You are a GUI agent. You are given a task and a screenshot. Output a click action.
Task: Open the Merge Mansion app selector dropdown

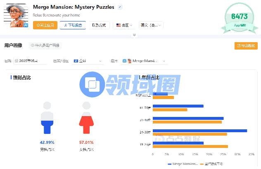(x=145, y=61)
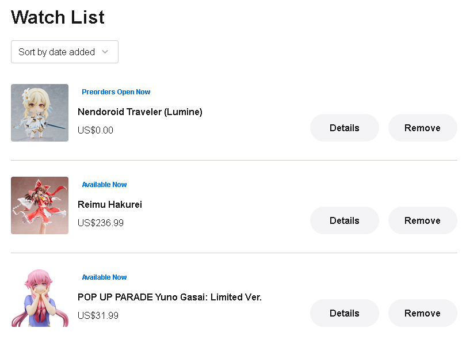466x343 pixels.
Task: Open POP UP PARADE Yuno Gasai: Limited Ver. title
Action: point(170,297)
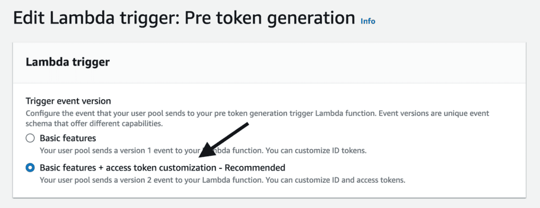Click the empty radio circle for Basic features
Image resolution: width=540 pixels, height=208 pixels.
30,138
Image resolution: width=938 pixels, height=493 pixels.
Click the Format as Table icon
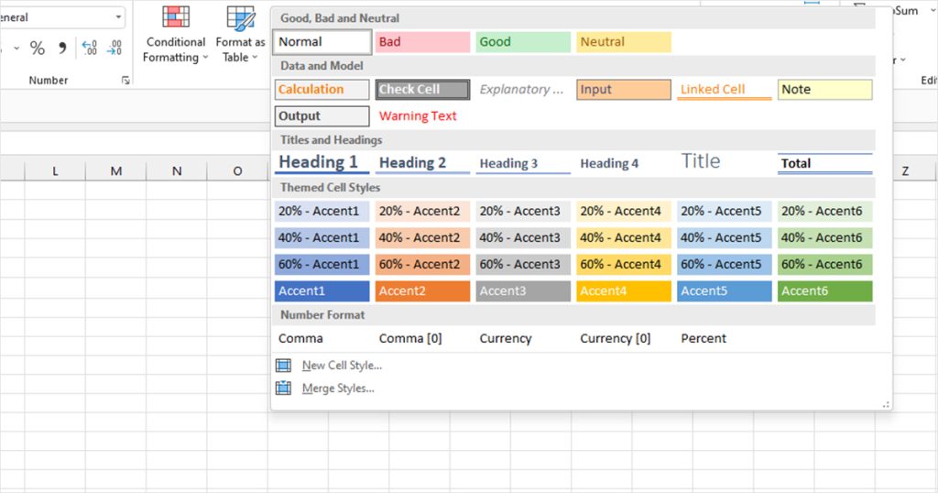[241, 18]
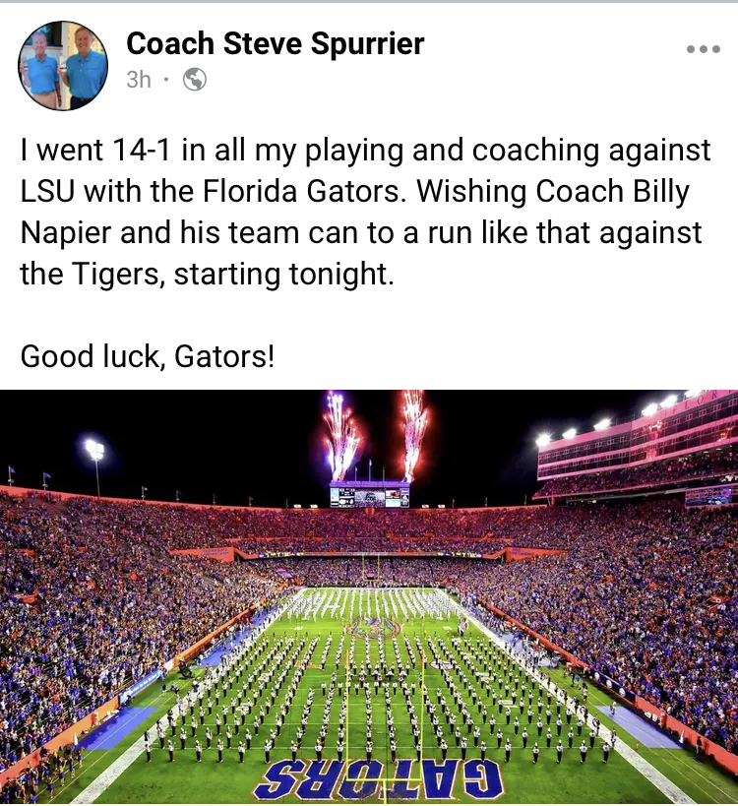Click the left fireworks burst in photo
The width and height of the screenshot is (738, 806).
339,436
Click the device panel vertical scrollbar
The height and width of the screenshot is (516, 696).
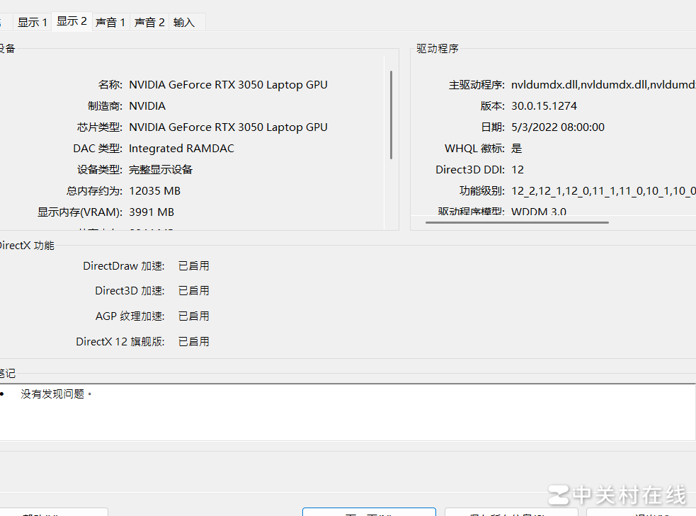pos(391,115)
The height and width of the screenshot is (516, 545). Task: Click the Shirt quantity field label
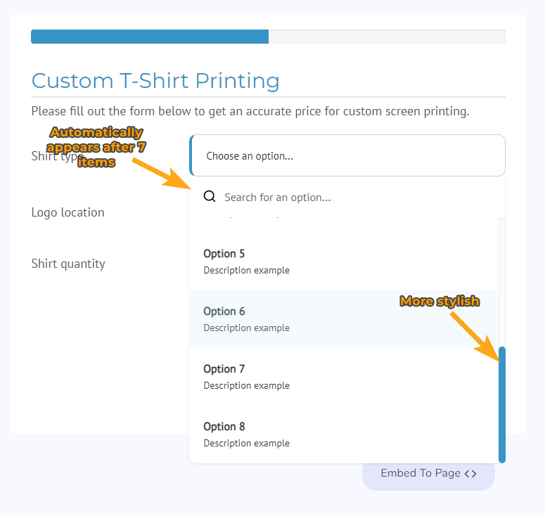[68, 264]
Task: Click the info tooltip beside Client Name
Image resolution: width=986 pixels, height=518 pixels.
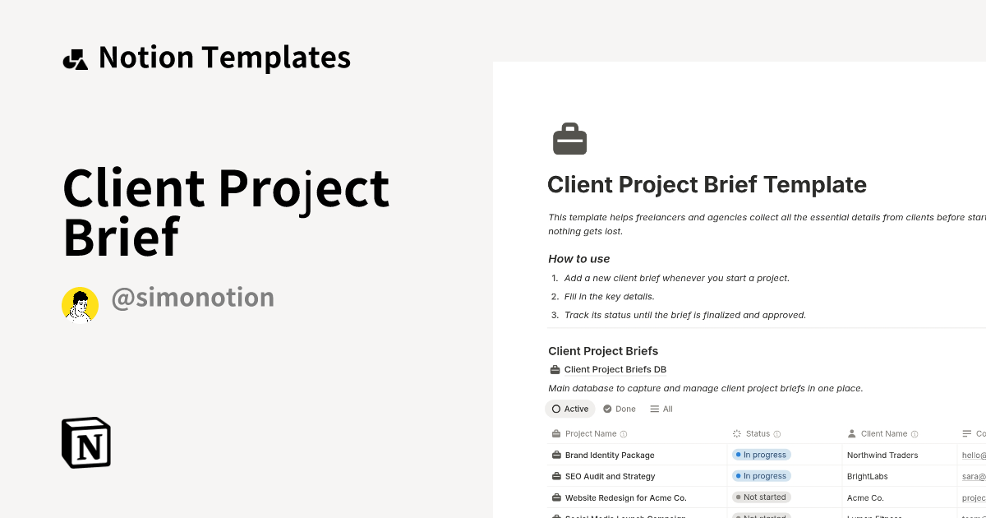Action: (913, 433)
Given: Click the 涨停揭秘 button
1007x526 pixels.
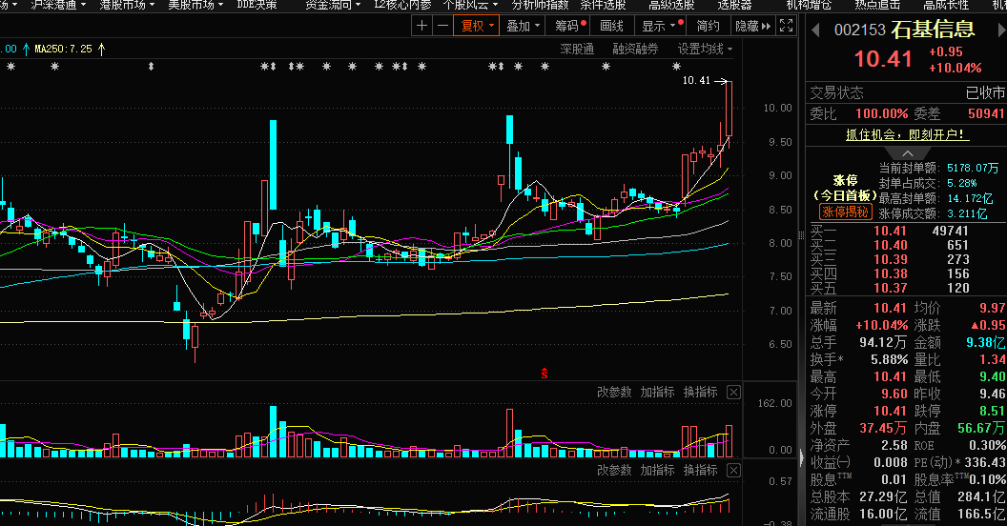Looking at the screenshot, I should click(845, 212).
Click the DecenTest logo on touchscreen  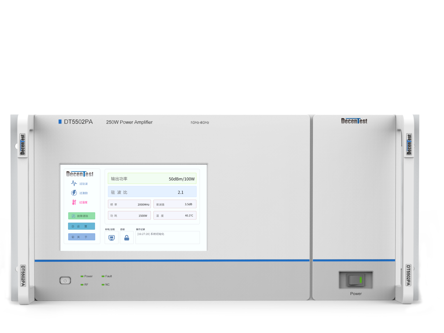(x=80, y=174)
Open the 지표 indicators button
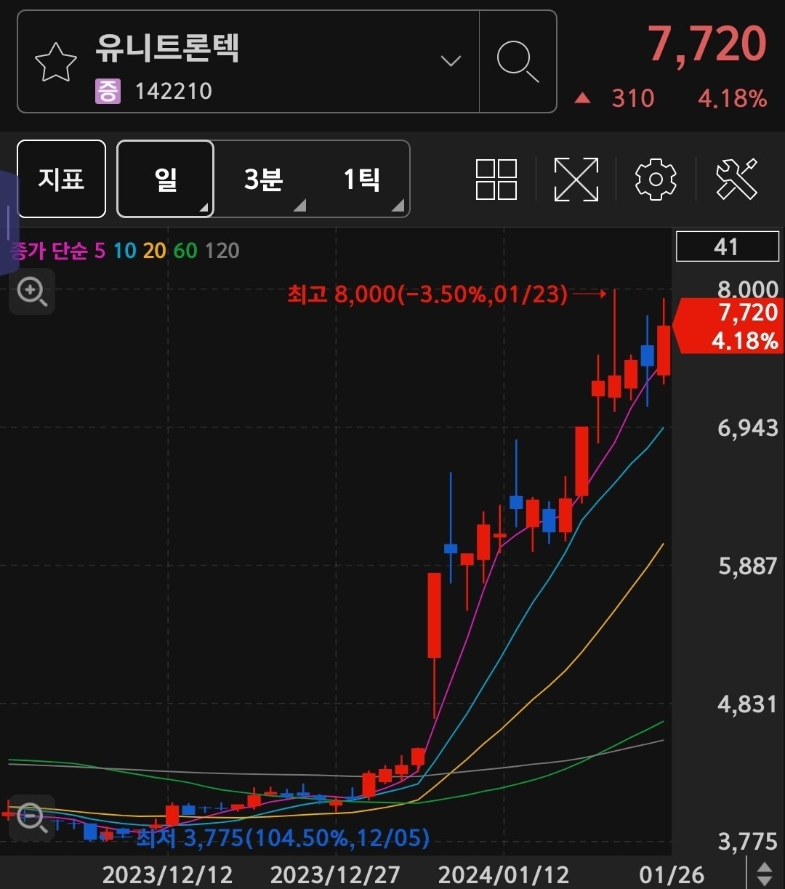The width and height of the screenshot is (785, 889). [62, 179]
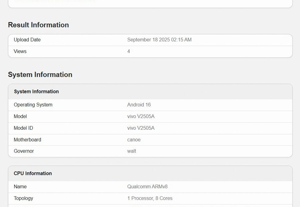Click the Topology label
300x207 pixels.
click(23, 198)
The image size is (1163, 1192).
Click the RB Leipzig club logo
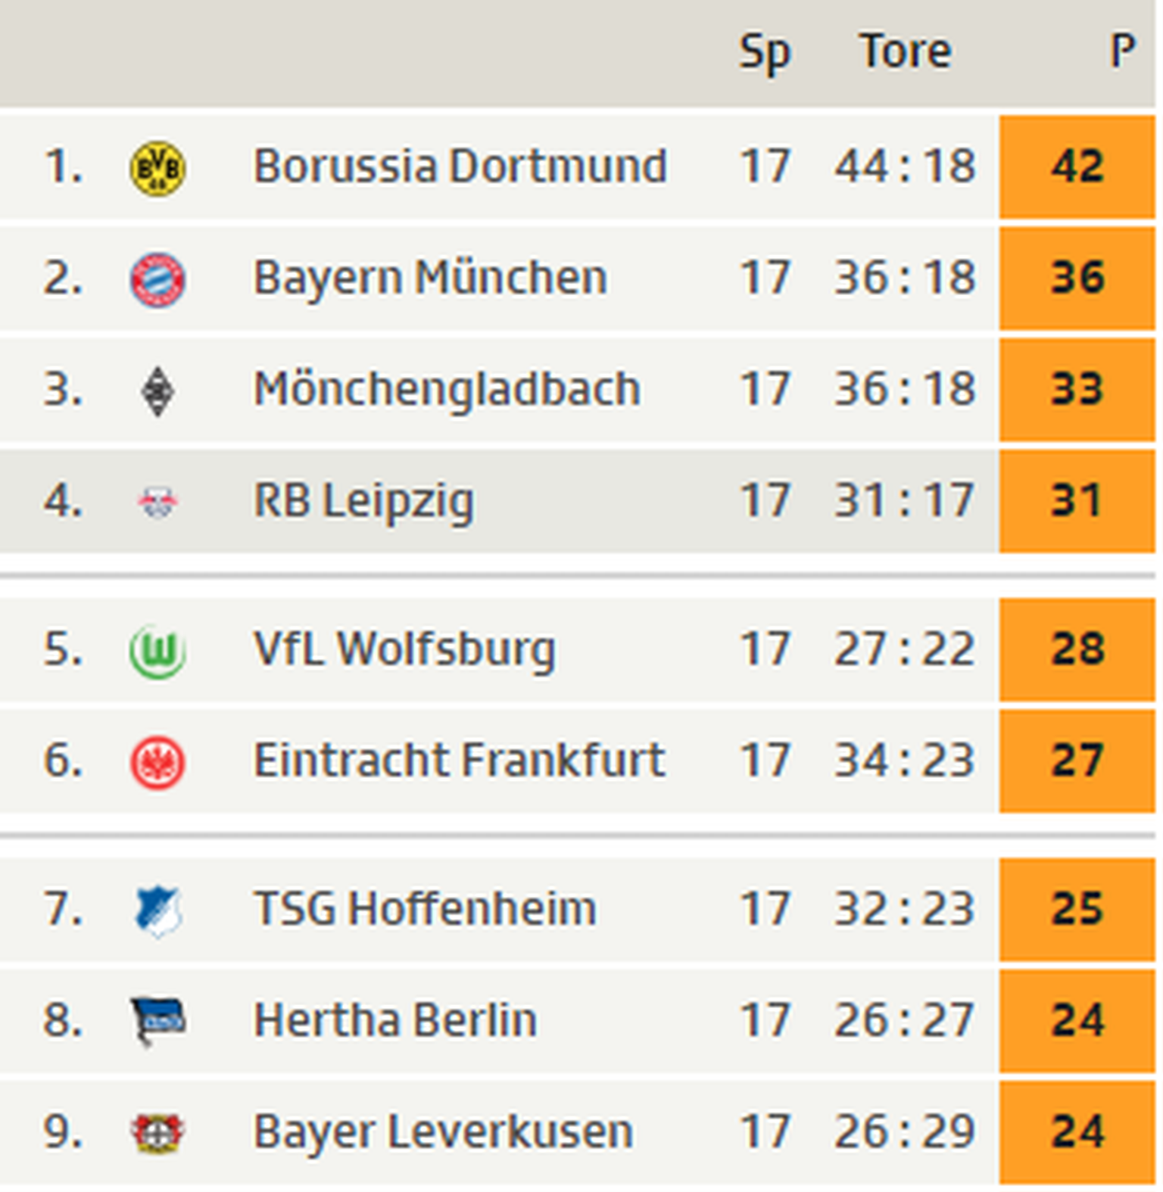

What this task involves:
Please retype exactly the lines from the one containing "The image size is (1163, 1192)." to the last line of the records above, both included, without any pictures.

Solution to this task:
The image size is (1163, 1192).
Click the RB Leipzig club logo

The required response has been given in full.